Thirty-two/38 isolates evaluated by MHT showed the production of carbapenemases, while all the strains exhibited the production of KPC by inhibition test with phenylboronic acid (the combined disk test with IPM/IPM plus phenylboronic acid). The detection of bla KPC gene by Nuclisens EasyQ KPC yielded positive results in 38/38 (100%) strains. The presence of bla KPC gene was confirmed in all K. pneumoniae isolates when tested by the gold standard PCR assay.
In consideration of the serious challenge represented by infections due to K. pneumoniae it appears necessary the rapid identification of carbapenemases in clinical settings as it is made possible by the use of NASBA™ assay.
Over the last decade carbapenemase-producing Enterobacteriaceae have emerged and these multidrug-resistant pathogens became a problem in the clinical care of patients. Among Enterobacteriaceae, Klebsiella pneumoniae carbapenemase (KPC)-producing strains of K. pneumoniae broadly disseminated worldwide (Nordmann et al. 2009). KPC is a beta-lactamase enzyme, classified as ESBLCARBA-A, (Giske et al. 2009) encoded by bla KPC gene, that confers resistance to all beta-lactam antibiotics including carbapenems. Misidentification of KPC-producing bacteria is common with standard susceptibility testing (Nordmann et al. 2009), whereas the presence of a KPC may cause MIC elevations that remain within the susceptible or intermediate range. Therefore, although time-consuming, phenotypic confirmation tests (i.e. modified Hodge test (MHT) and carbapenemase inhibitor test) have been recommended (Clinical and Laboratory Standards Institute 2009). Inappropriate treatment may be the consequence of inaccurate detection of KPCs, resulting in compromised patients’ outcomes (Weisenberg et al. 2009). The emergence of metallo beta-lactamases (MBLs) producing K. pneumoniae strains further suggested the need to investigate the mechanism of resistance for a more rapid infection control perspective (Vatopoulos 2008). In order to control the spread of bla KPC –containing bacteria in hospitalized patients, an important role may be played by a rapid and sensitive bla KPC diagnostic tools which help in isolating colonized or infected patients. In this report, we evaluated the performance of a new molecular assay (NASBA™, NucliSens EasyQKPC, bioMérieux, France), for the rapid detection of bla KPC gene in isolates of K. pneumoniae from patients hospitalized in ICU, as well as in Medical and Surgical wards of the teaching hospital Policlinico of Bari, Bari, Italy.

++++++

### WHAT TO WORK ON
A – In the passage on KPC detection, how many of the 38 isolates tested by MHT showed carbapenemase production?
B – Which works are cited in the passage on KPC detection? List each distinct citation once.
C – Continue the passage on KPC detection from its last sentence.

++++++

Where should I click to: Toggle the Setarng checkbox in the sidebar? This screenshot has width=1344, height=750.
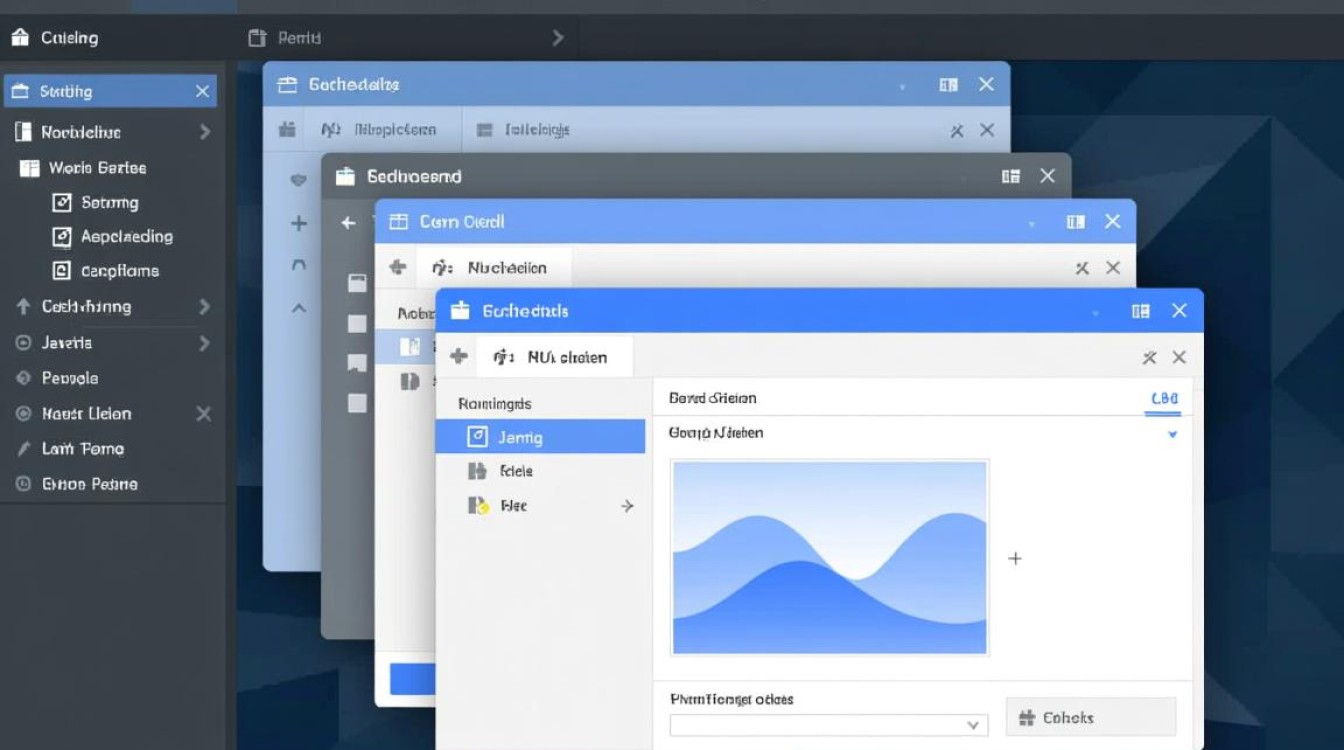[62, 202]
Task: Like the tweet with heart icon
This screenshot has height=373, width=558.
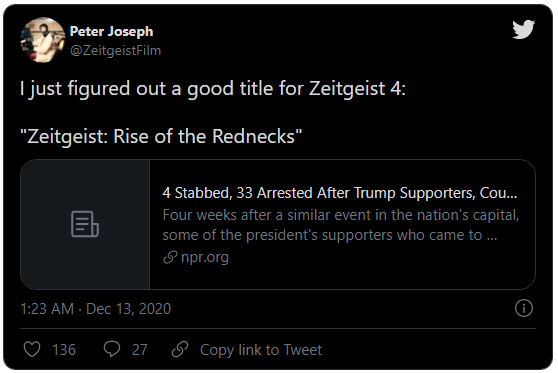Action: click(32, 349)
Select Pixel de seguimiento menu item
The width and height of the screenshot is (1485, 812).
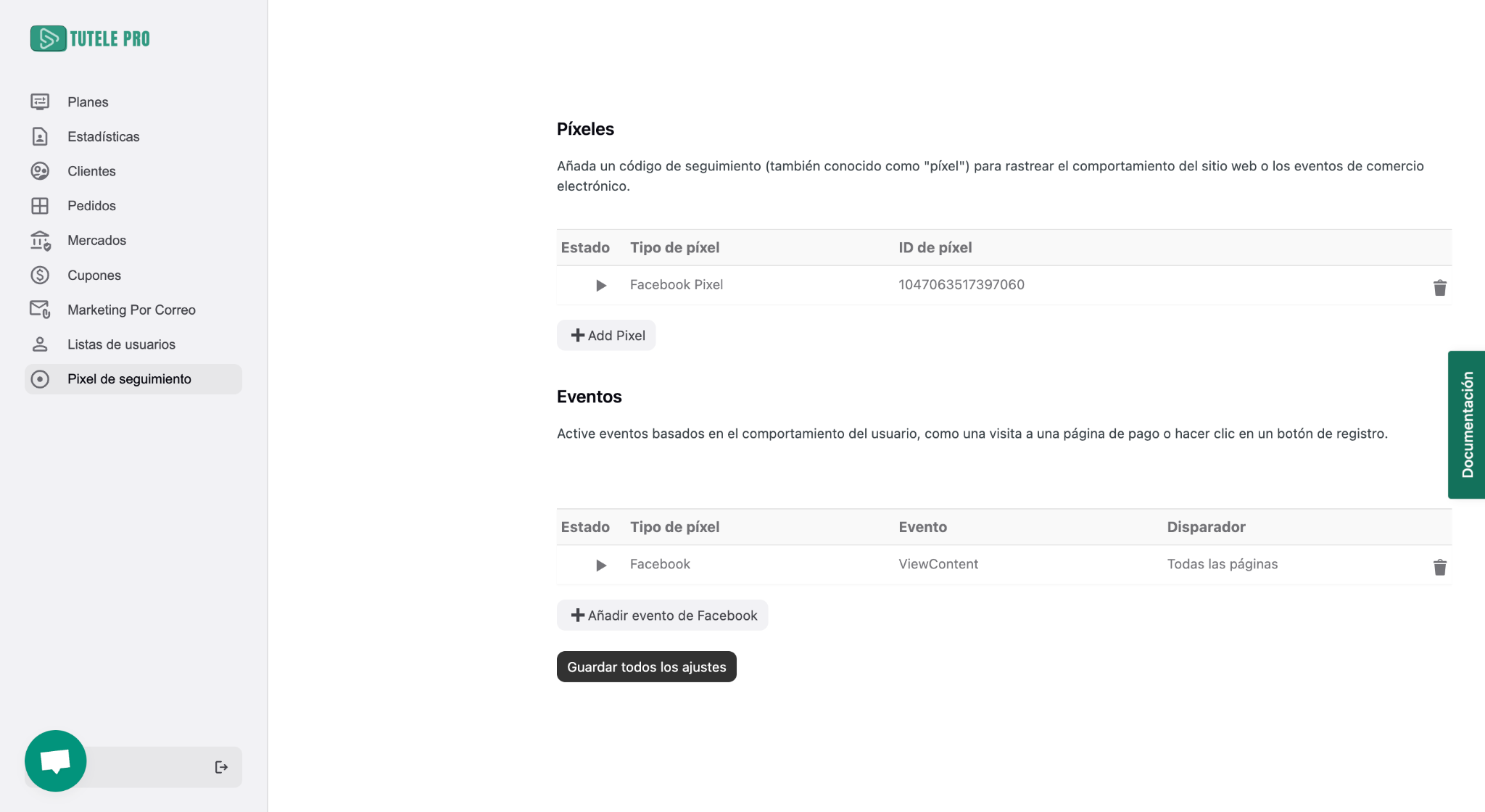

++++++

### ANSWERS TO THE EXERCISES
A – Thirty-two of the 38 isolates.

B –
Nordmann et al. 2009
Giske et al. 2009
Clinical and Laboratory Standards Institute 2009
Weisenberg et al. 2009
Vatopoulos 2008

C –
Materials and methods
Clinical isolates. A total of 38 non duplicate clinical isolates of K. pneumoniae resistant to carbapenems [i.e. imipenem (IPM), meropenem (MEM), ertapenem (ERT)] were included in this study. The isolates were collected in a period of four months (September to December 2011) from separate patients who were hospitalized in the teaching hospital Policlinico of Bari, Bari, Italy. Microorganisms were isolated from multiple infection sites, including blood (n = 10), urine (n = 11), bronchial aspirate (n = 10), rectal swabs (n = 3), throat swab (n = 1), sputum (n = 2), and bile (n = 1) specimens. K. pneumoniae (n = 4), Pseudomonas aeruginosa (n = 2), Acinetobacter spp. (n = 2), and Escherichia coli (n = 2) with no known resistance were included as negative control.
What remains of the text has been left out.